── Record set ──

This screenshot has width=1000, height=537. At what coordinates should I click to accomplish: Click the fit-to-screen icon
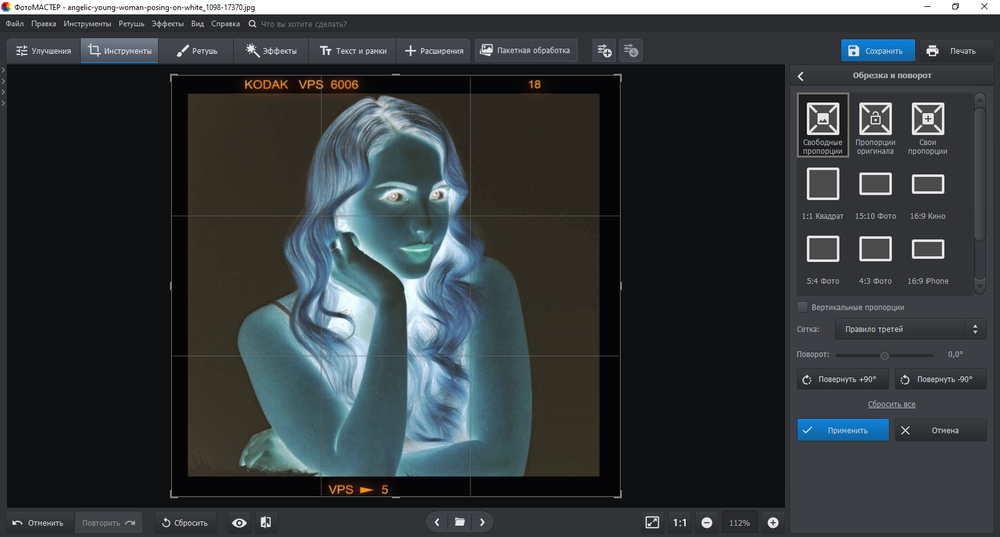pos(652,522)
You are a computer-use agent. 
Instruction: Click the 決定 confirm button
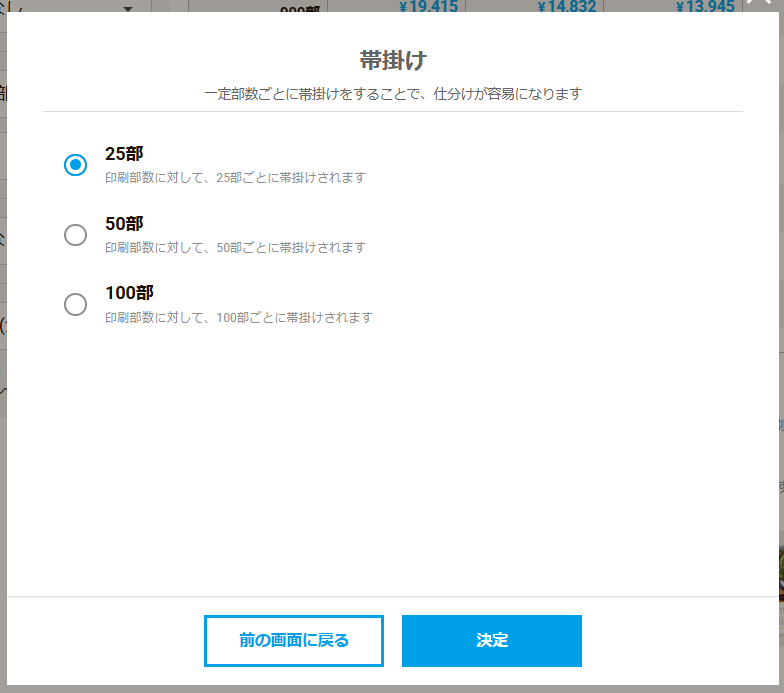coord(491,640)
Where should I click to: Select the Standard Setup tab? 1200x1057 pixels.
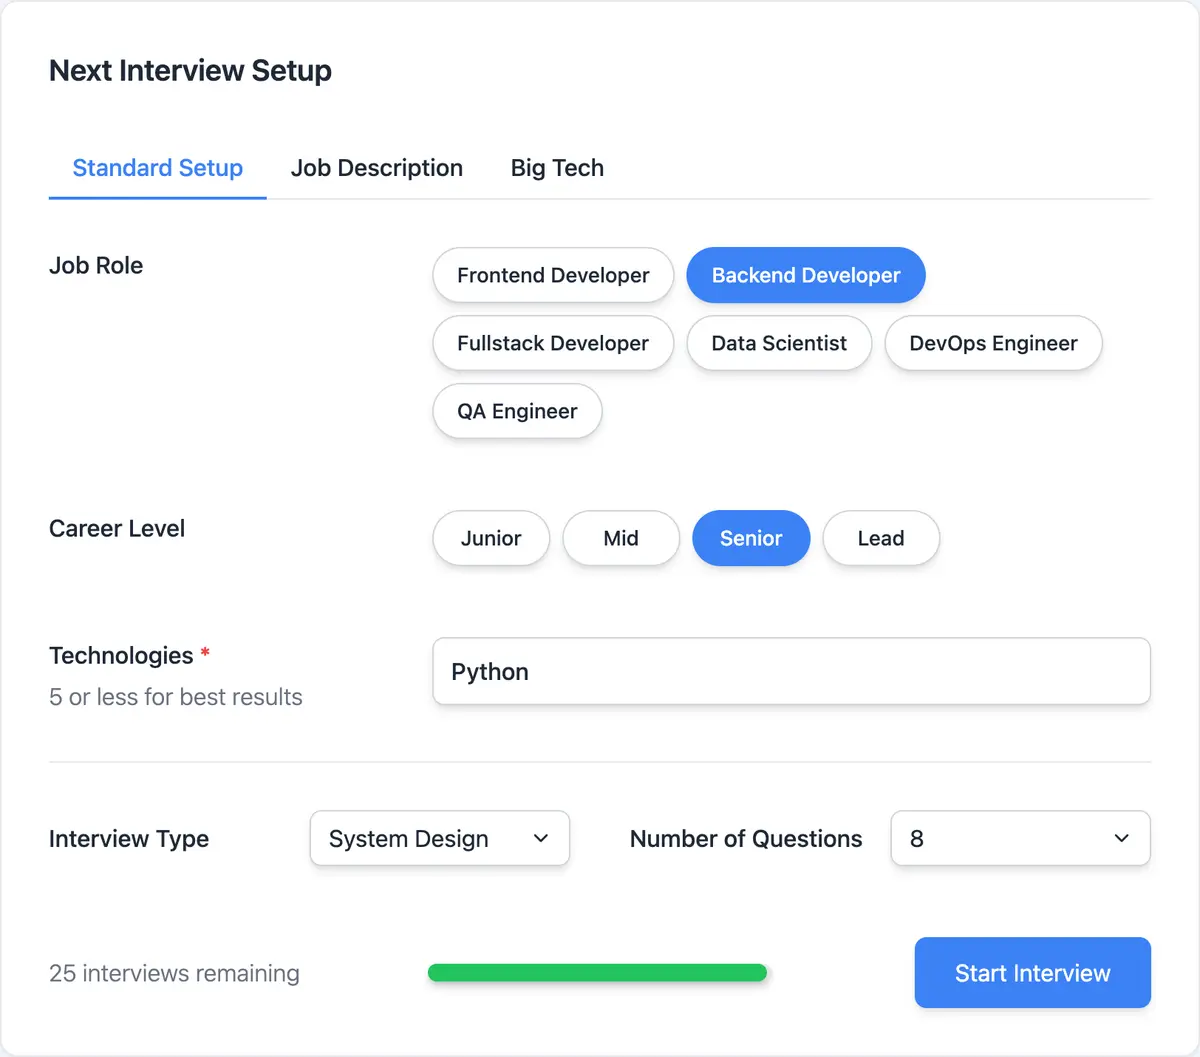point(157,168)
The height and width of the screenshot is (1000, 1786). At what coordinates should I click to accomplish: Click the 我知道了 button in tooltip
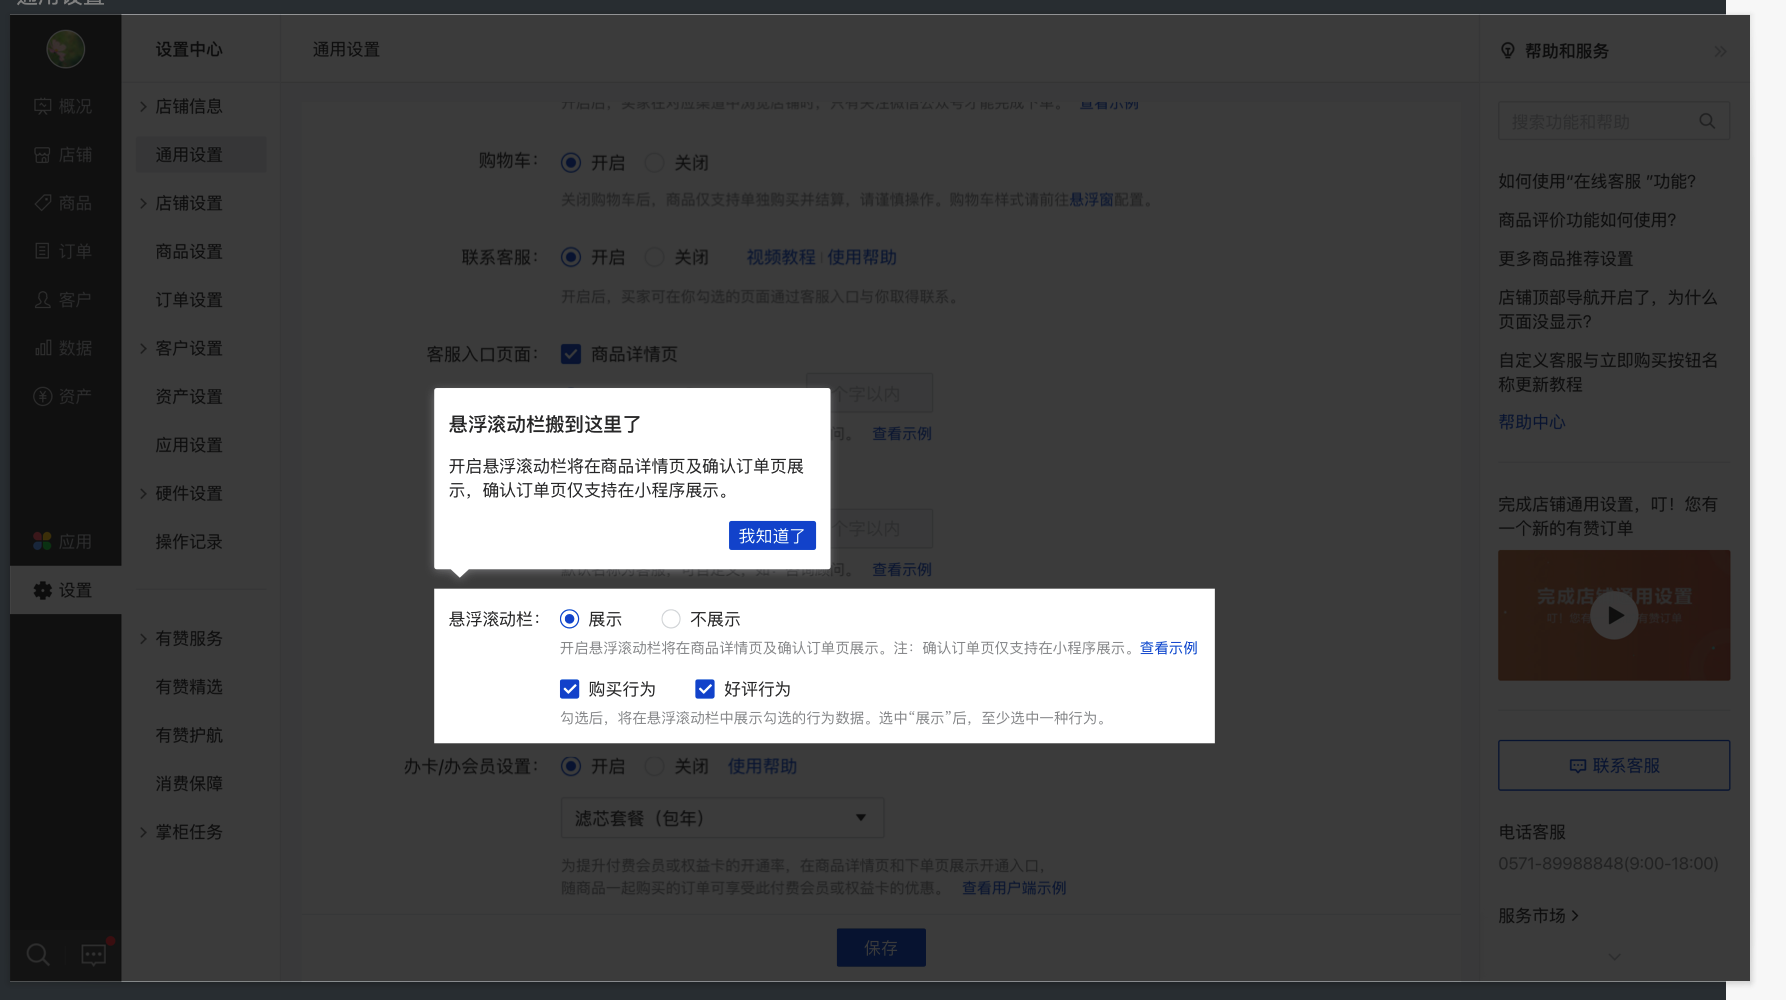coord(771,536)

───

Change every "screenshot" in the lines above to "capture" and write the lines out again with nothing else altered. Leave the pictures out.

This capture has width=1000, height=537. At what coordinates should I click to accomplish: Click the fit-to-screen icon
pos(652,522)
You are a computer-use agent. 
Instruction: Click the 決定 confirm button
coord(491,640)
Where should I click to: Select the Standard Setup tab? 1200x1057 pixels.
point(157,168)
The height and width of the capture is (1000, 1786). At what coordinates should I click to accomplish: Click the 我知道了 button in tooltip
coord(771,536)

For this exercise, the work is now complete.